Democratic Senator Evan Bayh of Indiana is shocked, shocked to find bitter partisanship in American national politics, and is now fed up with it. He apparently hadn’t seen much of it before. At least that’s what he’s saying now, as he announced his decision not to seek a third term in this fall’s elections.
But partisanship has always been there, it’s just that he’s accustomed to being on the delivering end. This is the Bayh whose Democrat party’s once-nominee for president, Al Gore, with whom Bayh had hoped to run as the VP candidate, shouted in a frenzy to a whipped-up audience that George Bush had “betrayed this country.” This is the same Senator Bayh who voted against George Bush’s two respected and distinguished supreme court nominees, Roberts and Alito, because they were too “extreme,” while Republicans a few years earlier almost unanimously voted to confirm President Clinton’s two ultra-liberal nominees, Breyer and Ginsburg, out of the tradition of bipartisan deference to the president’s choice. Bayh even voted against the confirmation of his former Senate colleague John Ashcroft as Attorney General. And writes Jay Nordlinger at National Review Online (link): “Bayh gave a speech at the ’08 Democratic National Convention that was obnoxious in its partisanship — even given that it was a convention speech.” This is the Senator Bayh, a media-proclaimed “fiscal conservative,” who voted for ObamaCare and the reckless, wasteful, and ultimately unsuccessful Democrat spending plan they called the “stimulus.”

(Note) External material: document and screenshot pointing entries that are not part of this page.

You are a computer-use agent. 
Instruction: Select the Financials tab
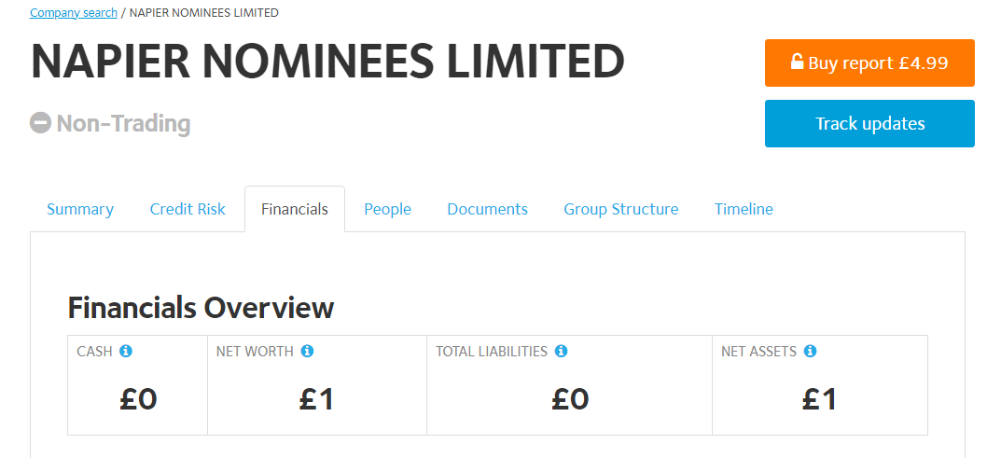(295, 210)
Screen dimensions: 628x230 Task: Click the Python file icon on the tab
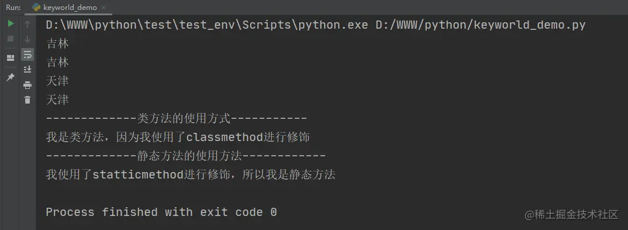(x=36, y=7)
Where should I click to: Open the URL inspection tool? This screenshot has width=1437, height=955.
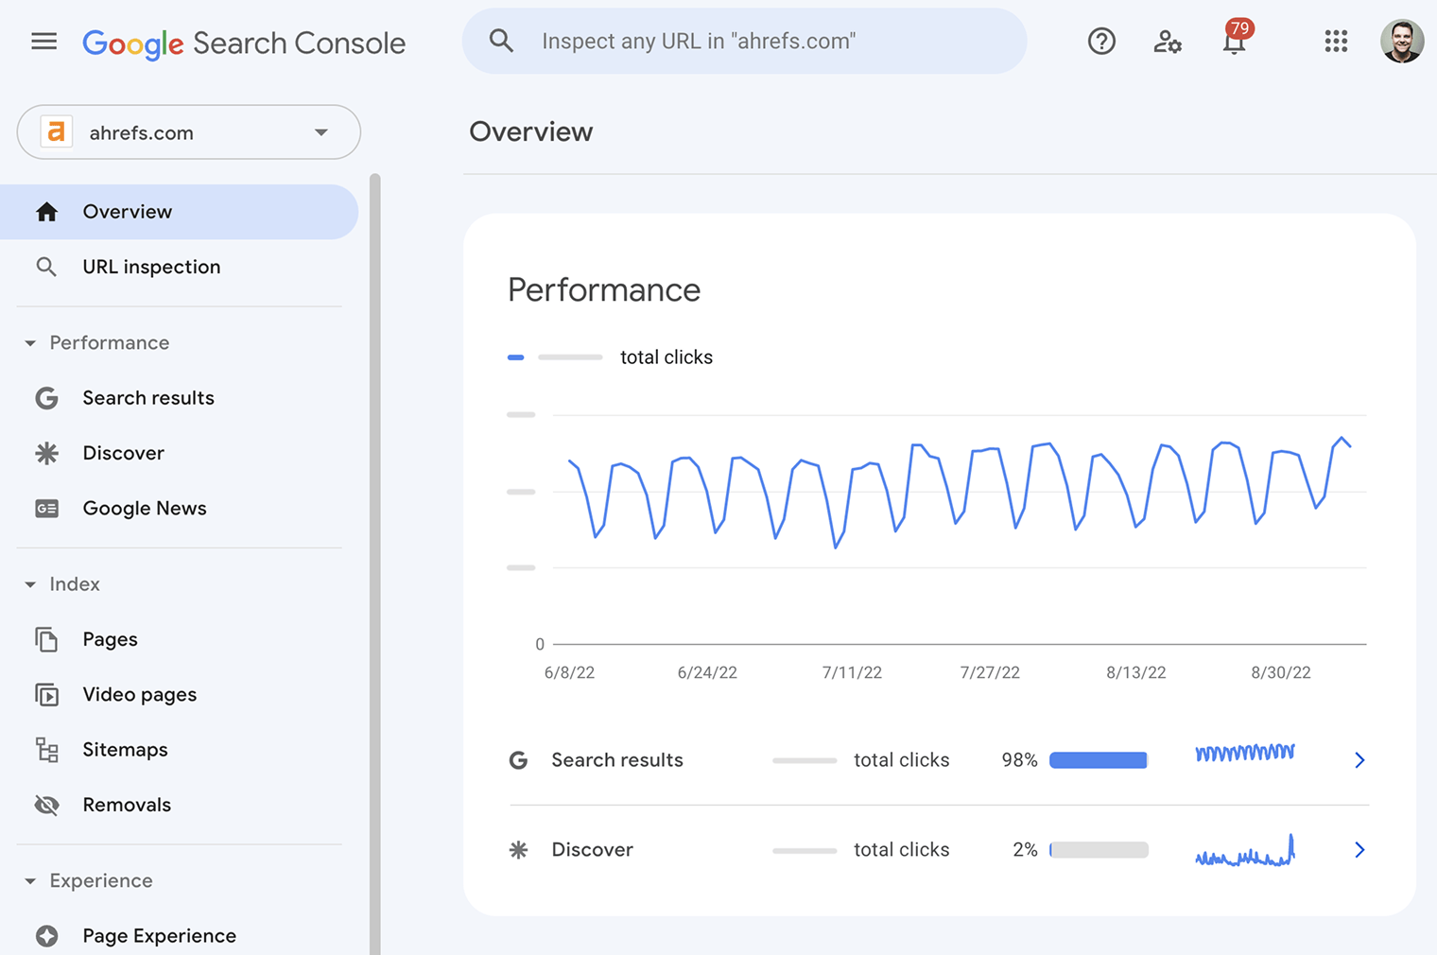click(x=151, y=267)
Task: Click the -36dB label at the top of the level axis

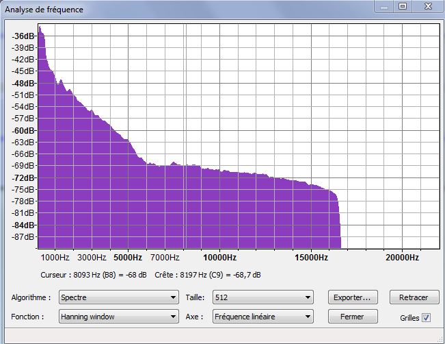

Evan Bayh is the poster child of the fake moderate, who talks a good, conservative game back home with the folks and then votes in a hyper-partisan liberal way in Washington, knowing that most back-home voters aren’t paying attention to specific votes and that the liberal media will cover for him, all the while raking in campaign contributions from liberal interest groups. Here’s the Chicago Tribune editorial board, today (link): “Bayh was too centrist — and not concerned enough about placating interest groups — to make him a comfortable fit in Washington.” Is the Tribune that clueless or that deceitful? Evidence offered by the Tribune of Bayh’s “moderation” in the Senate: zip. The reality: it’s not that Bayh is too “centrist” for Indiana voters, you at the Tribune editorial board, it’s that he’s too partisanly liberal, and enough voters, in Indiana and elsewhere, have woken up to that fact.
But the radicalism of Obama, Reid, and Pelosi has unmasked these so-called Democrat “moderates” and has exposed them to the suddenly alert, attentive, and wised-up public (link). So now Bayh’s in trouble in the polls, at risk of losing his seat later this year, and so has decided to quit and take his multi-million dollar campaign fund home with him. There’s nothing wrong with being partisan and liberal in American politics, but it’s hard to respect a man who says one thing when home but votes another way in Washington, who is one thing but pretends to be another.